> **WHAT THE TASK ASKS**: Every record here should be printed again exactly.

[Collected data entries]
####

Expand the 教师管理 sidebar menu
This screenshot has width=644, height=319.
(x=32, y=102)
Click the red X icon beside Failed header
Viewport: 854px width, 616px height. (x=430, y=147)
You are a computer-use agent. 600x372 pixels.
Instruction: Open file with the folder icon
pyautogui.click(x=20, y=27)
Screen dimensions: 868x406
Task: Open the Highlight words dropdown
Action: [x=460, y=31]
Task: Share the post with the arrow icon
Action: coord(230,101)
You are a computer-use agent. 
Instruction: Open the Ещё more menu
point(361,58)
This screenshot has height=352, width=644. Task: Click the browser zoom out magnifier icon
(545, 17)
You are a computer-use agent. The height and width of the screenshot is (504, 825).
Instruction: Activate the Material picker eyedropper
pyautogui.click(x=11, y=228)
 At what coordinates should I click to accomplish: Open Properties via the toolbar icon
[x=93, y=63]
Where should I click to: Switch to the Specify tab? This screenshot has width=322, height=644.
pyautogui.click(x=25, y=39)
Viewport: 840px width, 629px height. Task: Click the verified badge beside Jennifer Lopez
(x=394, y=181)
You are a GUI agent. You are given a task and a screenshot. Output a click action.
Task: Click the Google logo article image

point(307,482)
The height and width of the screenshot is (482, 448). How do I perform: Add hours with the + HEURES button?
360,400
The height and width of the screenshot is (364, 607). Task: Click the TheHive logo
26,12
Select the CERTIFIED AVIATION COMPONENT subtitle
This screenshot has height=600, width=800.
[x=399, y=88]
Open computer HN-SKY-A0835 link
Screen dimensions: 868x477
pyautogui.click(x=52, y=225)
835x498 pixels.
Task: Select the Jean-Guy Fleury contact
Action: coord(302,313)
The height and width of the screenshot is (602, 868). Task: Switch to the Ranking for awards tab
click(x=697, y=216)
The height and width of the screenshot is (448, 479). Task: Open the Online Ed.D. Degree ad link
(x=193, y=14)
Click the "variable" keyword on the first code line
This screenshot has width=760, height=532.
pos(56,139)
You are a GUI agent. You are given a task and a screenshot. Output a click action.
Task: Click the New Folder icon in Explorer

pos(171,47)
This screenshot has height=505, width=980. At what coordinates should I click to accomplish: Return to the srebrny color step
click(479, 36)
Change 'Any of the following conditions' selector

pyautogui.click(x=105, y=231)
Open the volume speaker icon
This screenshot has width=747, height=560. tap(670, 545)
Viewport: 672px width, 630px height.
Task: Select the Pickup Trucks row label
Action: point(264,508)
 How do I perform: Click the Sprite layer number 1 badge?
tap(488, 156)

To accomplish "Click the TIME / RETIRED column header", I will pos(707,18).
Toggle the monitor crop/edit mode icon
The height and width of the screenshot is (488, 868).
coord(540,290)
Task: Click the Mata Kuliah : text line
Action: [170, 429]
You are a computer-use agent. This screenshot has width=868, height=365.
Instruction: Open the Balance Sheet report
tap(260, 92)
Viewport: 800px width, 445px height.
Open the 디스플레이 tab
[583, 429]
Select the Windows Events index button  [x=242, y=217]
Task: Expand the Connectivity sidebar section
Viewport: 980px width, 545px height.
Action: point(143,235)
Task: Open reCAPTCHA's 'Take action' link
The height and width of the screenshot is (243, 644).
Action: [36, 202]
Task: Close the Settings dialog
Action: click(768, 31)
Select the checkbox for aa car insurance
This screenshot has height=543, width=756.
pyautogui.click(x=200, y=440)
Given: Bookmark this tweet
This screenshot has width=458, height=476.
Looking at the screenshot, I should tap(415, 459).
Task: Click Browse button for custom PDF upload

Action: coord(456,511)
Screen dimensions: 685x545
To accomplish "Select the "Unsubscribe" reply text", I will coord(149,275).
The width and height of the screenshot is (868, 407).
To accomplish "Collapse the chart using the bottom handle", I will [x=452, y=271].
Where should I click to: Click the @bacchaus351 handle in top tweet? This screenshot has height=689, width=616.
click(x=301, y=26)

####

> **WRITTEN RESPONSE**:
Expand the 教师管理 sidebar menu
This screenshot has width=644, height=319.
(x=32, y=102)
Click the red X icon beside Failed header
Viewport: 854px width, 616px height. (x=430, y=147)
You are a computer-use agent. 600x372 pixels.
Instruction: Open file with the folder icon
pyautogui.click(x=20, y=27)
Screen dimensions: 868x406
Task: Open the Highlight words dropdown
Action: [x=460, y=31]
Task: Share the post with the arrow icon
Action: coord(230,101)
You are a computer-use agent. 
Instruction: Open the Ещё more menu
point(361,58)
This screenshot has height=352, width=644. Task: Click the browser zoom out magnifier icon
(545, 17)
You are a computer-use agent. The height and width of the screenshot is (504, 825).
Instruction: Activate the Material picker eyedropper
pyautogui.click(x=11, y=228)
 At what coordinates should I click to accomplish: Open Properties via the toolbar icon
[x=93, y=63]
Where should I click to: Switch to the Specify tab? This screenshot has width=322, height=644.
pyautogui.click(x=25, y=39)
Viewport: 840px width, 629px height. Task: Click the verified badge beside Jennifer Lopez
(x=394, y=181)
You are a GUI agent. You are given a task and a screenshot. Output a click action.
Task: Click the Google logo article image

point(307,482)
The height and width of the screenshot is (482, 448). How do I perform: Add hours with the + HEURES button?
360,400
The height and width of the screenshot is (364, 607). Task: Click the TheHive logo
26,12
Select the CERTIFIED AVIATION COMPONENT subtitle
This screenshot has height=600, width=800.
[x=399, y=88]
Open computer HN-SKY-A0835 link
Screen dimensions: 868x477
pyautogui.click(x=52, y=225)
835x498 pixels.
Task: Select the Jean-Guy Fleury contact
Action: coord(302,313)
The height and width of the screenshot is (602, 868). Task: Switch to the Ranking for awards tab
click(x=697, y=216)
The height and width of the screenshot is (448, 479). Task: Open the Online Ed.D. Degree ad link
(x=193, y=14)
Click the "variable" keyword on the first code line
This screenshot has width=760, height=532.
pos(56,139)
You are a GUI agent. You are given a task and a screenshot. Output a click action.
Task: Click the New Folder icon in Explorer

pos(171,47)
This screenshot has height=505, width=980. At what coordinates should I click to accomplish: Return to the srebrny color step
click(479, 36)
Change 'Any of the following conditions' selector

pyautogui.click(x=105, y=231)
Open the volume speaker icon
This screenshot has width=747, height=560. tap(670, 545)
Viewport: 672px width, 630px height.
Task: Select the Pickup Trucks row label
Action: point(264,508)
 How do I perform: Click the Sprite layer number 1 badge?
tap(488, 156)

To accomplish "Click the TIME / RETIRED column header", I will pos(707,18).
Toggle the monitor crop/edit mode icon
The height and width of the screenshot is (488, 868).
coord(540,290)
Task: Click the Mata Kuliah : text line
Action: [170, 429]
You are a computer-use agent. This screenshot has width=868, height=365.
Instruction: Open the Balance Sheet report
tap(260, 92)
Viewport: 800px width, 445px height.
Open the 디스플레이 tab
[583, 429]
Select the Windows Events index button  [x=242, y=217]
Task: Expand the Connectivity sidebar section
Viewport: 980px width, 545px height.
Action: point(143,235)
Task: Open reCAPTCHA's 'Take action' link
The height and width of the screenshot is (243, 644).
Action: [36, 202]
Task: Close the Settings dialog
Action: click(768, 31)
Select the checkbox for aa car insurance
This screenshot has height=543, width=756.
pyautogui.click(x=200, y=440)
Given: Bookmark this tweet
This screenshot has width=458, height=476.
Looking at the screenshot, I should tap(415, 459).
Task: Click Browse button for custom PDF upload

Action: coord(456,511)
Screen dimensions: 685x545
To accomplish "Select the "Unsubscribe" reply text", I will coord(149,275).
The width and height of the screenshot is (868, 407).
To accomplish "Collapse the chart using the bottom handle", I will [x=452, y=271].
Where should I click to: Click the @bacchaus351 handle in top tweet? This screenshot has height=689, width=616.
click(x=301, y=26)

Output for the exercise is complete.